What is Corporate Social Responsibility (CSR)?

This often-misunderstood term promotes the idea that businesses can’t ignore the bigger picture and must take into account their actions in the pursuit of profit. Some suggest that the sole objective of a corporation is to maximize returns for its shareholders and increase its bottom line regardless of other factors. The surprising reality is that CSR is precisely what a business must pursue in order to maximize its returns to shareholders.

While you could debate at length what’s considered ‘socially responsible’ and which CSR goals are worth pursuing, there are two examples of internal and external CSR practices that are considered to be fundamental social expectations of business today which can have significant implications on profitability:

  1. Zero tolerance for gender or race–based discrimination in the workplace
  2. Synchronization of environmental practices with stakeholder expectations

Zero tolerance for gender or race–based discrimination in the workplace

A business can’t survive and flourish without its most important asset—its employees. Much like a hockey team must have all four lines contributing in order to achieve success, a business must have all its employees performing at their best to rise above the competition. Accordingly, any form of discrimination cannot and should not be tolerated as this would lead to an unhappy, unmotivated and unproductive workforce. Moreover, discrimination leads to employee turnover, which is a further drain on a company’s resources and should be avoided at all costs.

If a corporation’s objective is to maximize profit, it has a responsibility to engage the best people, regardless of gender or race. In the short term, a business may be able to get away with discriminatory remuneration practices based on gender or race; however, this is an extremely ill-advised tactic, as it opens the door for the competition to recruit away top talent. Studies have shown that, on average, the cost of turnover is equivalent to about 21% of the replaced employee’s annual salary.[i] This unnecessary additional cost does nothing but reduce the bottom line and may even result in a replacement of lower quality talent, further cannibalizing profit.

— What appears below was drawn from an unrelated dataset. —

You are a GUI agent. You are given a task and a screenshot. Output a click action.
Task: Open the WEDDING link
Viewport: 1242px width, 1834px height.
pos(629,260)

Synchronization of environmental practices with stakeholder expectations

At a basic level, being respectful of the environment is a simple concept—if we destroy the very natural resources that sustain our lifestyles, there will be no more profit left to pursue. While profit is often maximized in the short term using an approach that disregards environmental impacts, this acute view is fundamentally incompatible with a business’s objective to maximize profits in the long-term. Moreover, companies whose environmental practices are viewed in a positive light stand to benefit over businesses that appear to show a blatant disregard for their natural surroundings. As such—at a minimum—it’s critical for businesses to create policies on matters of the environment in order to leverage social media-driven public opinion in their favour.

Take single-use plastic straws as an example. Although plastic straws represent a minute fraction of the millions of tons of plastic waste that corporations produce globally every year, they have become the focal point of public scrutiny in recent years. A business that focuses on the elimination of these plastic straws, reducing their waste by even a fractional degree, will invariably reap the benefits of higher returns to their shareholders for two reasons: one being lower costs by not supplying the plastic (or alternatively charging for a substitute product), and the second being from increased notoriety in the public sphere.

The bottom line

While a commitment to CSR doesn’t guarantee anything for businesses, it also doesn’t hinder them from achieving success in the ‘traditional’ sense. A business must still produce a good product or provide a good service, but when it operates with a commitment to sound employment and environmental practices, it stands to be more profitable in the long term. A commitment to the values of CSR, as viewed through a 21st century lens, can separate top performers from their peers.